The Austrian composer lived just 35 years, from 1756 to 1791, but his impact on Western music is hard to deny. An acclaimed keyboardist and a composer from age five, Mozart's body of work--which spanned from symphonies to concertos, chamber and sacred music, and even operas like The Marriage of Figaro and The Magic Flute--remains the most influential of the classic period. It's a body of work that still remains fresh and vital, able to transcend generations thanks both to repeated performance and popular culture (notably the 1984 film adaptation of Peter Shaffer's play Amadeus, which took home eight Oscars including Best Picture and Best Director).
Now, 225 years after the composer's passing, W.A. Mozart: The New Complete Edition chronicles every last note of Mozart's many compositions over a staggering 200 discs. Limited to 15,000 copies worldwide, this box features 240 hours of performance, including five hours of new recordings, some done on instruments the composer personally used.

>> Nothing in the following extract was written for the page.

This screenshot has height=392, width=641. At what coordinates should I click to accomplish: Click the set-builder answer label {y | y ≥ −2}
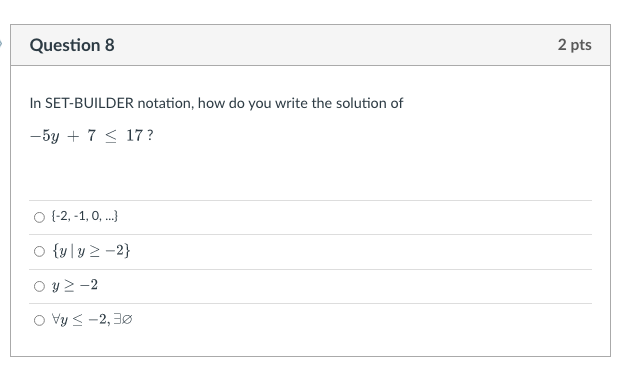pyautogui.click(x=91, y=250)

Here you'll find, arranged in chronological order by the famed Köchel catalogue used to collect Mozart's works, everything: original compositions, arrangements of Handel and Bach, fragments, works completed by other composers, and even the newly discovered solo cantana K477a, discovered only last year. Eighteen labels, including Decca and Deutsch Grammophon, will be represented, and 70% of the recordings are alternate to Philips Classics' 180CD box set The Complete Mozart Edition, first released in 1991.
The package includes two hardback books (one a new biography by Mozart scholar Cliff Eisen, one a 120,000-word series of essays and commentary from 30 additional scholars), five art prints, copies of Mozart's last authenticated portrait, a handwritten letter and score manuscripts; an updated Köchel catalogue and access to full scores and texts online.

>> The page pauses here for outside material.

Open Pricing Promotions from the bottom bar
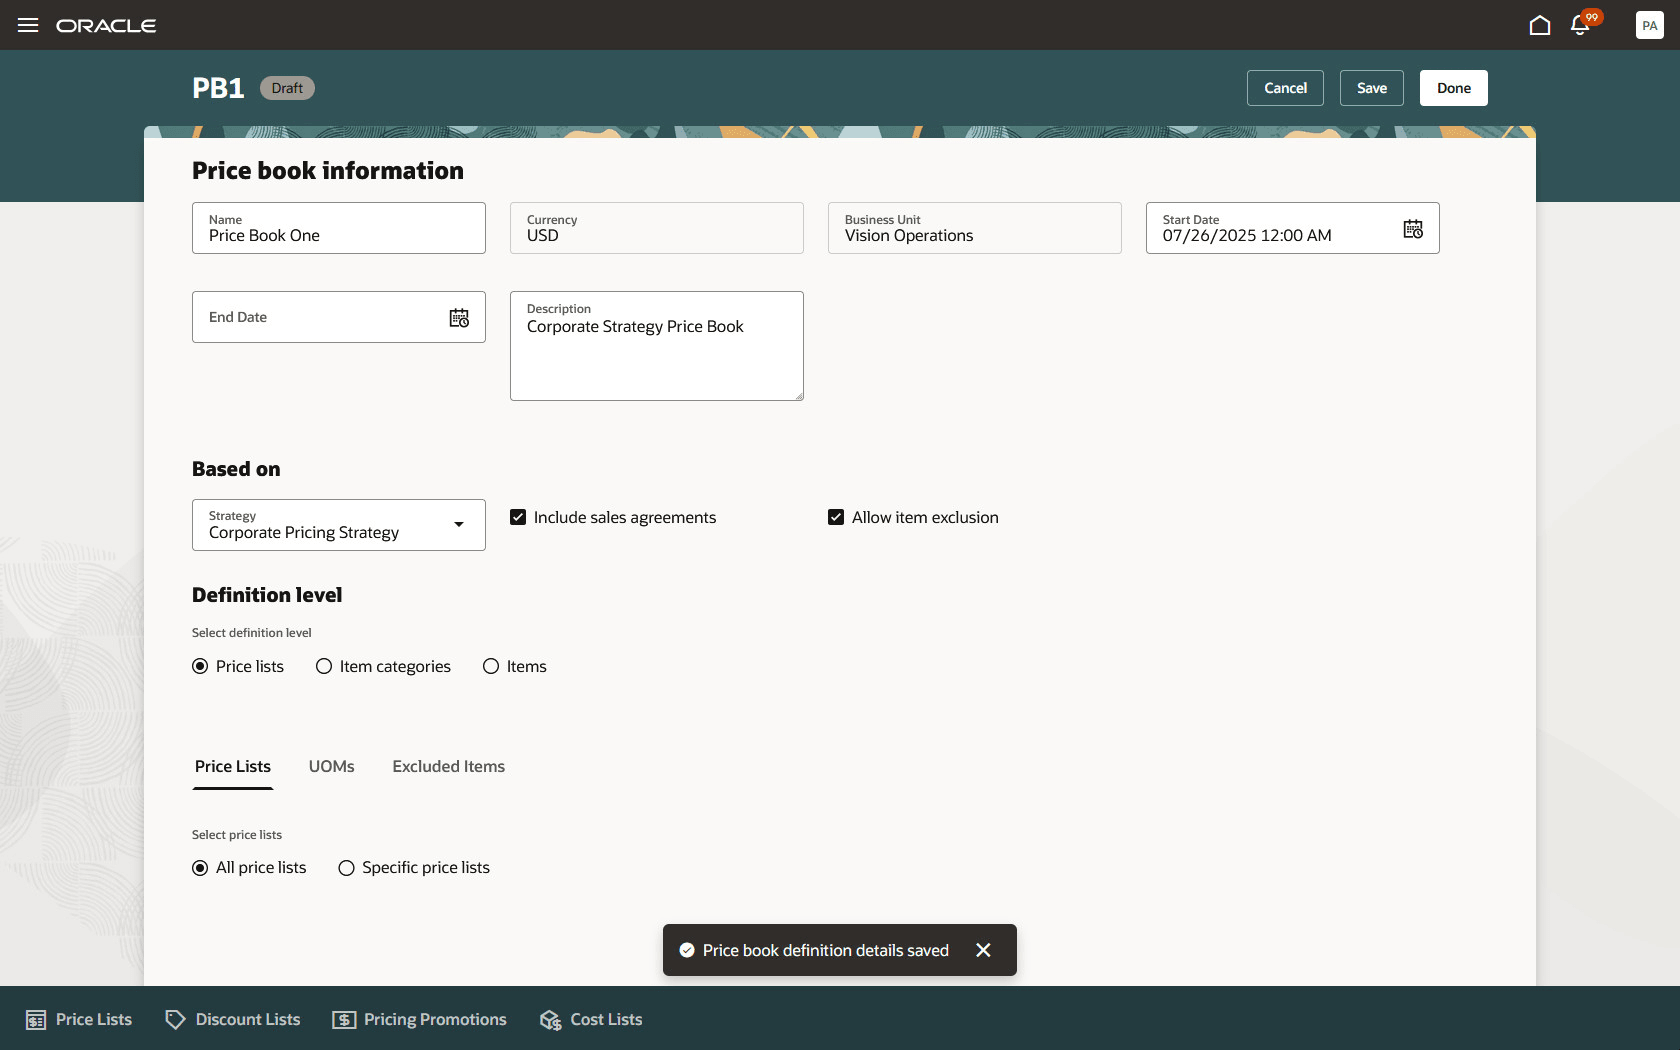The height and width of the screenshot is (1050, 1680). tap(419, 1019)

Seriously, if you know someone who treasures Mozart, this is the box for them. It's available October 28 and can be bought at Amazon and explored further through this website.
Zubb says
Wow! I envy the people who have the time in their lives to listen to such collections. This is pretty impressive.
Kevin says
I'd like to borrow a copy from one of the many people who buy it to display in their summer oceanfront mansion. I doubt they'd miss it.
Michael Grabowski says
Thanks for the coverage of a classical collection like this! This one's a little much for me, but there are a lot of great affordable artist, composer, and label-oriented mega boxes (10-50+ discs at as little as $2 per CD) that are worth hearing about here.
Mark H. says
Even as the CD market seems to be fading, we are living in a golden age of large-scale, relatively inexpensive reissues. 200 CDs of Mozart. 100 CDs of Shakespeare. 60 CDs of remastered RCA Living Stereo albums. 50 CD sets of Christopher Hogwood's AAM. Wonderful times for lovers of classics.
peter wolf says
Massive is the word, 10 days of music! non stop playing!